Despite the increase, #Swans £23m gross debt is one of the smallest in the Championship, far below Stoke City £212m, #AFCB £165m, #BRFC £152m and Watford £139m. However, almost all debt in this division is from the clubs’ owners, so is “soft” in nature.
#Swans convertible loan charges interest at 5% a year, though £0.5m was added to the outstanding debt in 2020/21, so the club only paid £136k. Much of the loans in the Championship are provided interest-free by club owners, so only four paid more than £1m last season.
#Swans don’t separately report transfer debt, but assuming 90% of Trade Creditors, this fell slightly to £3m. Swansea are owed £11m by other clubs, so they have £8m net receivables. In addition, there are £6m contingent liabilities, dependent on appearances, team success, etc.
#Swans £17m operating loss worsened to £37m cash flow, as £6m non-cash items were offset by £27m working capital moves, boosted by £11m net player sales (sales £15m, purchases £4m). Shortfall funded by £13m owner loans and £7m external loans, but £7m net outflow.
As a result, #Swans cash balance fell from £17m to £9m, though was still 3rd highest in the Championship, only surpassed by #NCFC £17m and Brentford £13m. Most clubs in this division held less than £3m cash in the bank, emphasising clubs’ reliance on their owners’ money.
In the last decade #Swans had £50m available cash: £32m from operations plus £17m new loans. Most has been spent on infrastructure £31m with only £3m on player purchases (net). Another £4m went on dividends and £2m interest. The rest simply increased the cash balance by £10m.
#Swans are now in the sixth season under the control of an American consortium led by Stephen Kaplan and Jason Levien, who bought 68% of the shares, while the Supporters Trust hold 21%. Jake Silverstein also made a “significant investment” in the club in August 2020.
The owners put in £13m convertible loan notes last year, but have otherwise been unwilling (or unable) to provide funding with player sales covering any shortfall. The sustainable approach is admirable, but #Swans fans will have noted the club’s decline since their arrival.
In fact, #Swans owner funding in the last 10 years is firmly in the bottom half of the Championship, as their £13m is significantly lower than other clubs, e.g. QPR £283m, Stoke City £195m and Cardiff City £194m, though money has clearly not been a guarantee of success.
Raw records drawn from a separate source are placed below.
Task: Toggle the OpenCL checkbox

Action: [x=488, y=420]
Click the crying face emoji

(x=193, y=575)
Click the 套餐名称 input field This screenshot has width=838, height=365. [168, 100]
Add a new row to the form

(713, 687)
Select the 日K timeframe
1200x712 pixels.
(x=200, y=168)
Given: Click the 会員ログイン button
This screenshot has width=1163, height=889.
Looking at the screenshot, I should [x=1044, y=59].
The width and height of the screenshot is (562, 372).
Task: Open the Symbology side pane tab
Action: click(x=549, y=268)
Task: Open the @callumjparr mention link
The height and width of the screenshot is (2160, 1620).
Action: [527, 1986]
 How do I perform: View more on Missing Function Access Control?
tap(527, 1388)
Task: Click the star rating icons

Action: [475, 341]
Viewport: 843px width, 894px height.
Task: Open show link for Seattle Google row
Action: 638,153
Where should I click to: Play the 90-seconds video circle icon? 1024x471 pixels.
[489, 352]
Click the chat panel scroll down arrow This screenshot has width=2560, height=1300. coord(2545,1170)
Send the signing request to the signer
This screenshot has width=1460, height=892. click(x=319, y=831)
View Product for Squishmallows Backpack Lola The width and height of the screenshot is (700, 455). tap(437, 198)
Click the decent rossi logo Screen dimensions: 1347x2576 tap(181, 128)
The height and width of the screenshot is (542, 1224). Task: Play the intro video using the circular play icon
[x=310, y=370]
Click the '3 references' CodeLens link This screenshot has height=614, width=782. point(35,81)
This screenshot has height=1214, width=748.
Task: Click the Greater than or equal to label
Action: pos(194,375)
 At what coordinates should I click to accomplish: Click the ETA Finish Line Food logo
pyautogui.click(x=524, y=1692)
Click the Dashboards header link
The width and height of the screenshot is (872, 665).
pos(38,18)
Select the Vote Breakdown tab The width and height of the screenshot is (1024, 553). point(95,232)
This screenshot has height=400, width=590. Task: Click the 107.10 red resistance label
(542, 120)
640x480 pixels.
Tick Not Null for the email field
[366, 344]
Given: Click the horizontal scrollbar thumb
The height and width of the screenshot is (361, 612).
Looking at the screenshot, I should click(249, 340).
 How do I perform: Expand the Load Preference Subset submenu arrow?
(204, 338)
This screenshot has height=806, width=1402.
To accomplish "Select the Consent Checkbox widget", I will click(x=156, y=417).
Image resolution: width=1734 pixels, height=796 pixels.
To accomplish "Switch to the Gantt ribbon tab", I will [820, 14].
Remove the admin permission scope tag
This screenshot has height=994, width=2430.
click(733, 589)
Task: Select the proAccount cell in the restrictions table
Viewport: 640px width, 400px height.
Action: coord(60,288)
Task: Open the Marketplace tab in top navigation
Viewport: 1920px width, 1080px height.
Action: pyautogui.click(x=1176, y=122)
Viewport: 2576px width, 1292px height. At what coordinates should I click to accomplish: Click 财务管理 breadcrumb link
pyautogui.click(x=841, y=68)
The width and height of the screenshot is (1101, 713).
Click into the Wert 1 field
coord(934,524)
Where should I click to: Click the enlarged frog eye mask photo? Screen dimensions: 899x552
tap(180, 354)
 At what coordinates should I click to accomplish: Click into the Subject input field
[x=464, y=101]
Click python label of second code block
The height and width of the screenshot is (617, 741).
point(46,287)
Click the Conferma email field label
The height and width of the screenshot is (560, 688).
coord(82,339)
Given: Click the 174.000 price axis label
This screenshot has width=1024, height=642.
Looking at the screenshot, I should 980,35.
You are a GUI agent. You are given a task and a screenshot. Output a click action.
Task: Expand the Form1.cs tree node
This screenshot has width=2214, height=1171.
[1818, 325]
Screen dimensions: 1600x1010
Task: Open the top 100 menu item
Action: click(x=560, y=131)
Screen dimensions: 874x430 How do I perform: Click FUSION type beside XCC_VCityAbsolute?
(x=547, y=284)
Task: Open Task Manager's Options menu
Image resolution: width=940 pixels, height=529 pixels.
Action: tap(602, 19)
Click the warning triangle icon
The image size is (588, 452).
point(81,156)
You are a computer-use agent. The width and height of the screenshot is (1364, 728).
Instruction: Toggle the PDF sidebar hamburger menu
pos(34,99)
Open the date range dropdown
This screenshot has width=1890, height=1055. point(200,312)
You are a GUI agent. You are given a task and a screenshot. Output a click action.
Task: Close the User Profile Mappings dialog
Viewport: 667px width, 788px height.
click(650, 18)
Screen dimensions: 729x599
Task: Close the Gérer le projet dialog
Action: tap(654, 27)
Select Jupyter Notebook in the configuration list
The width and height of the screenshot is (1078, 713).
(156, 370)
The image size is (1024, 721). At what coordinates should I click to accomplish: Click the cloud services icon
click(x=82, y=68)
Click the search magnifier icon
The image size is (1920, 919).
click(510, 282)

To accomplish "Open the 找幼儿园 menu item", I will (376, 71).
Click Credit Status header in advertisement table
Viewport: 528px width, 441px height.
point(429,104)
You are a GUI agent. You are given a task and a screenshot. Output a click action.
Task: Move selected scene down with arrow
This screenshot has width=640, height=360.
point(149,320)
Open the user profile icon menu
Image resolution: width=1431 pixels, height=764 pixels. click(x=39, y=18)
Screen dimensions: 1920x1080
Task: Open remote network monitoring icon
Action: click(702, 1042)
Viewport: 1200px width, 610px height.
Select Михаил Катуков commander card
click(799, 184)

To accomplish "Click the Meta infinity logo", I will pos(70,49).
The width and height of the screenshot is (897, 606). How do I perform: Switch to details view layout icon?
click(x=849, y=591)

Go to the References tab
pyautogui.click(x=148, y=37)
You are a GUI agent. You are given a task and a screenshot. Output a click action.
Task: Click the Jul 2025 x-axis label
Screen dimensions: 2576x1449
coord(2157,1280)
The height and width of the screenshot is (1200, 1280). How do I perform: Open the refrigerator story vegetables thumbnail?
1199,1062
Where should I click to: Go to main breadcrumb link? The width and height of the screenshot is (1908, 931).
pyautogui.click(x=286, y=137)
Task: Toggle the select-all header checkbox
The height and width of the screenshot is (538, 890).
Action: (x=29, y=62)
Given their sustainable model, it is no surprise that #Swans have no problem with Profitability and Sustainability rules. In fact, their aggregate loss over the 3-year monitoring period is well within target even before allowable deductions for “good” investment and COVID impact.
As #Swans chief executive Julian Winter noted, “These accounts covered an extremely uncertain period for all clubs”, so a small loss is pretty good in the circumstances. However, the challenge now is how to move forward (sustainably) without the benefit of parachute payments.